The code you originally posted wasn't what you've ended up with after adding the threading and the bug-fixes. So I don't know what you mean by "the code did run before I tried to thread it", since you haven't posted any code that runs without threading. Perhaps you mean something before you started making threaded modifications, but if that's what you mean, you haven't posted it, so I have no context for comparing before/after threading. The only context you've posted is after adding threads.
If you have already run the current code without threading, you need to post that code. If you haven't run the current code without thread, you should do that test now, before attempting to proceed.
I suggested that you run the current match() function without threading.

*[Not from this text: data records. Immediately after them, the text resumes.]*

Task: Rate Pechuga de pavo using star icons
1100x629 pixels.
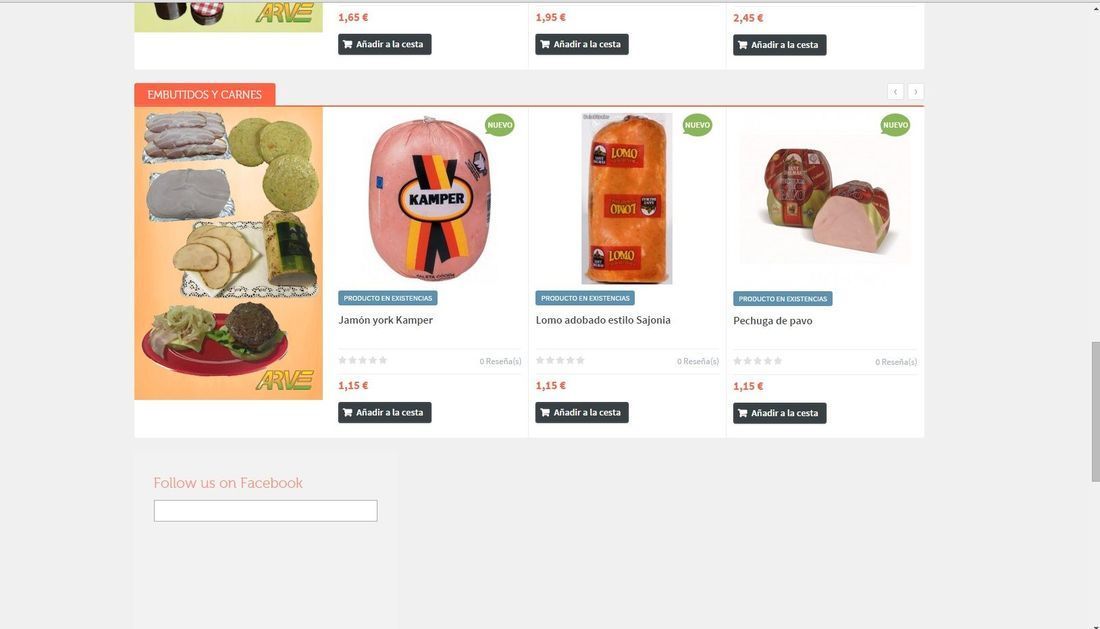Action: pyautogui.click(x=758, y=361)
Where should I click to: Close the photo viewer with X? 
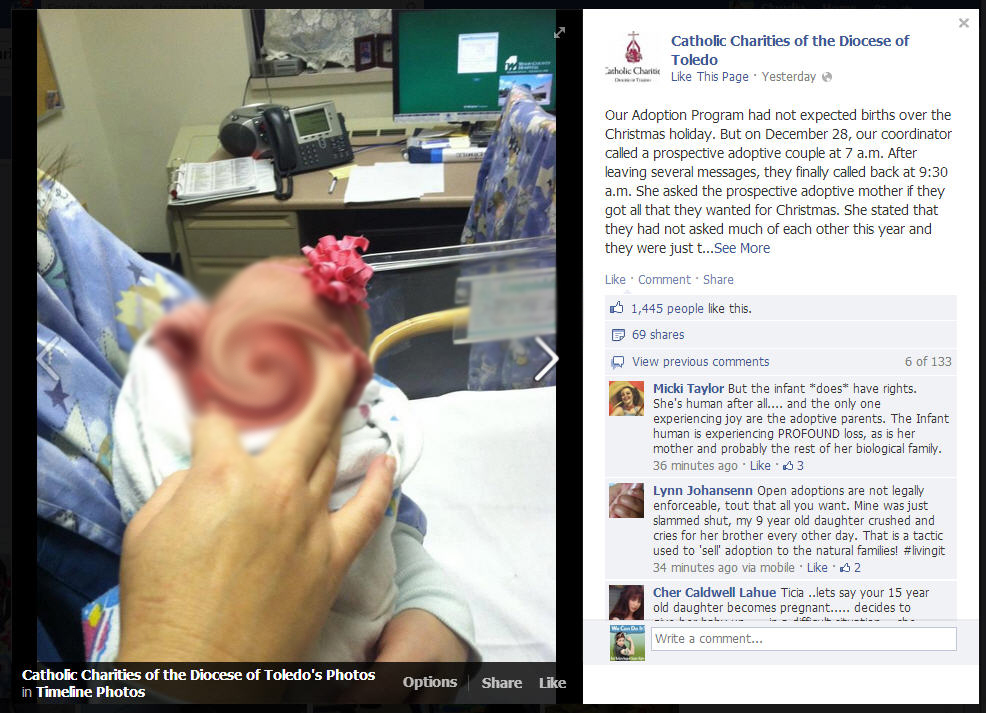[x=963, y=23]
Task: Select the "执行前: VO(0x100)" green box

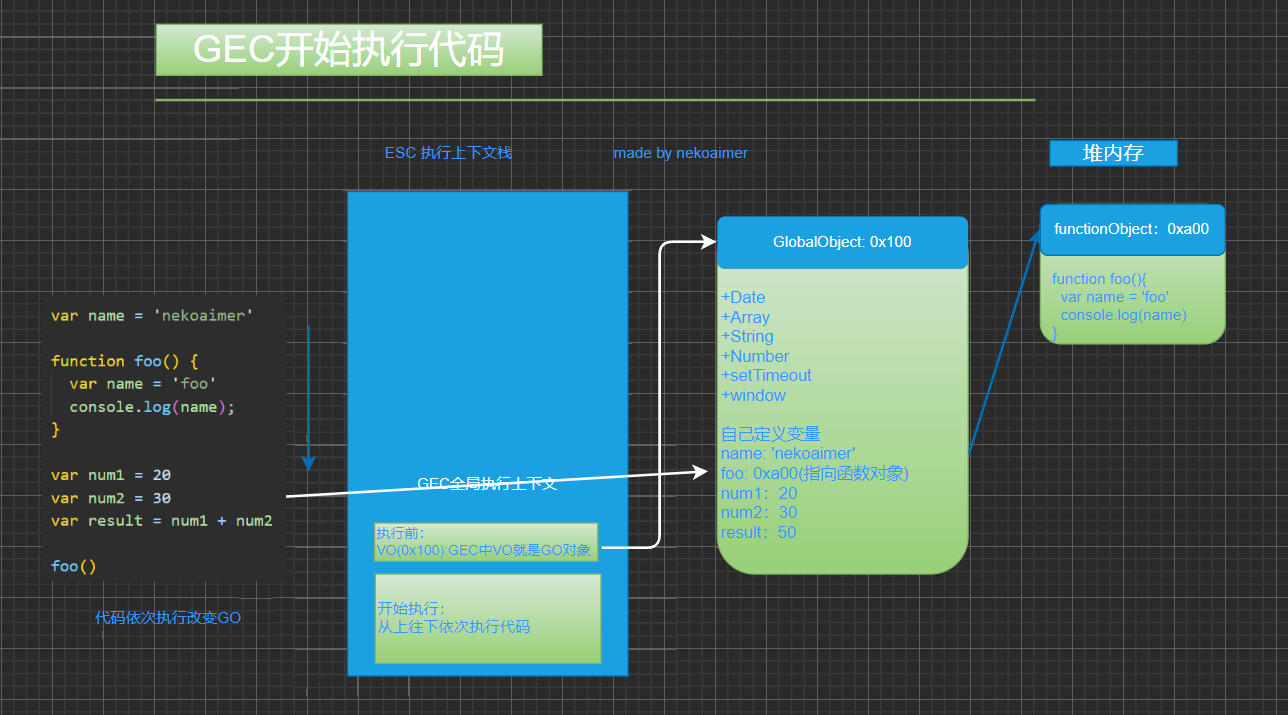Action: [x=485, y=542]
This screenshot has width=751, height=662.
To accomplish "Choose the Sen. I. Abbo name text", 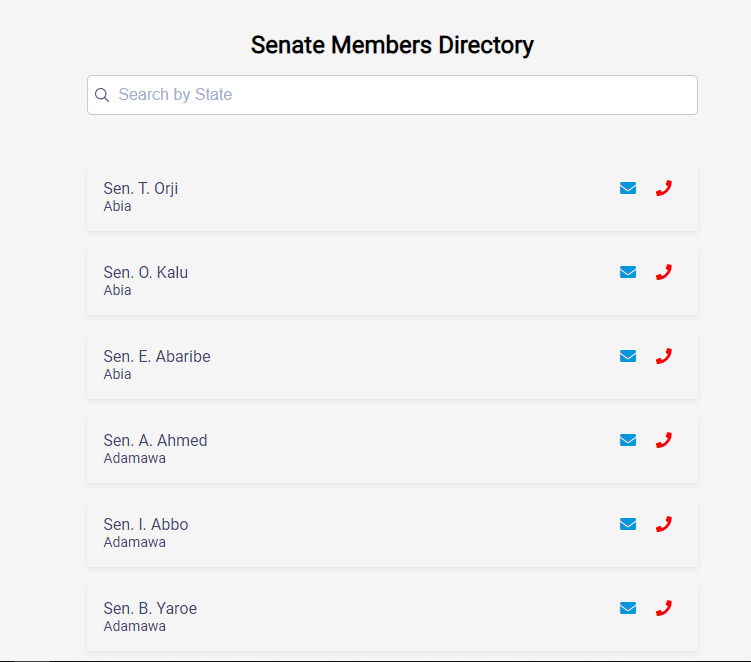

I mean the one that takes a single struct input*, not the one that you originally posted, which has no possibility of working as given.
You must do this unthreaded, and look very carefully at how you are passing back the output value(s). The code you've posted so far on passing back output values is a disaster. It doesn't make sense, and is quite certainly wrong as it was last posted, which I previously pointed out (the green-hilited code).

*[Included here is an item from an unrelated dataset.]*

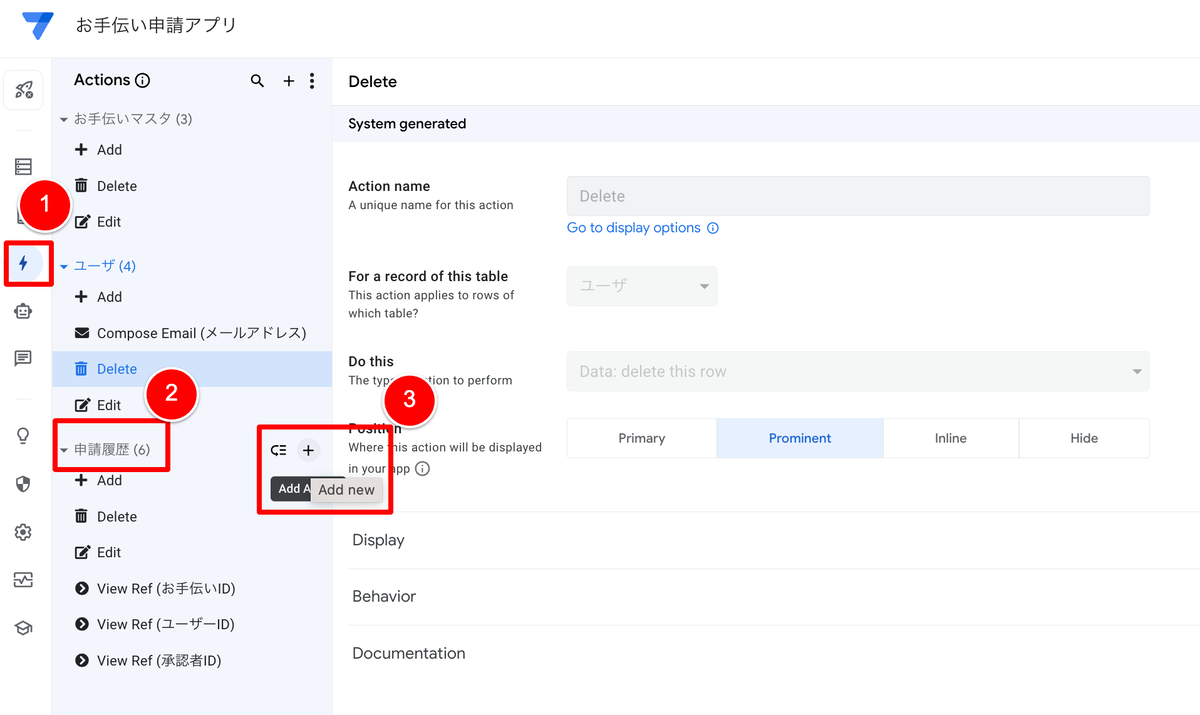
Task: Open the Settings gear sidebar icon
Action: coord(23,532)
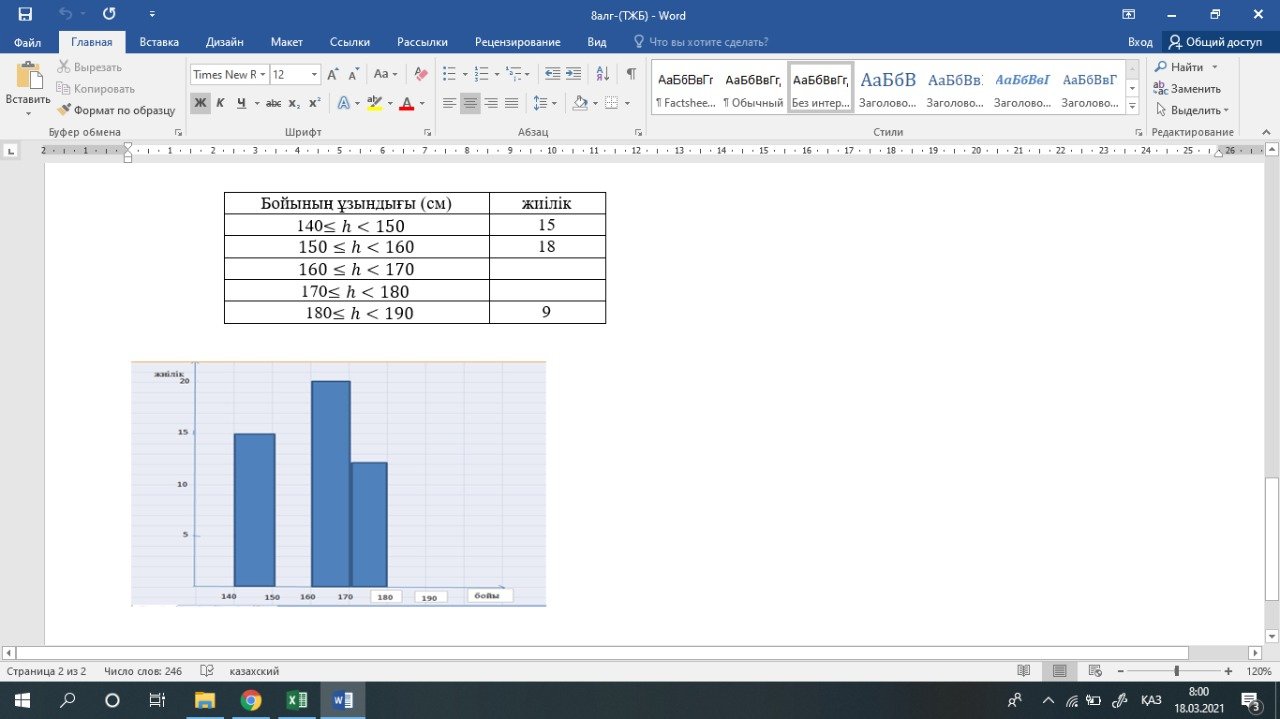Click the Sort A-Z icon
Screen dimensions: 1280x719
[602, 74]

You don't need four different subroutines.
I've already told you where to focus your attention: on the input and output parameters. In particular, you need to take a much closer look at output parameters, i.e. the calculated result that each thread is producing, and where it's storing that result, and how the memory is being created for storing that result.
I truly have no more specific recommendation, because I can't tell exactly what your output values are supposed to be. I can't figure out exactly what you want, so I can't tell you how to achieve it.
You don't have any comments for 'sd', the code involving sd is a disaster, and it's unclear what you intend to happen because you haven't explained what your output result (or results) from each thread (or the combined threads) is supposed to be. In short: no context.
We haven't even gotten to the point of determining how the threads tell the main thread that they've finished their computation. Because that's going to be another necessary element if you're going to get the results out.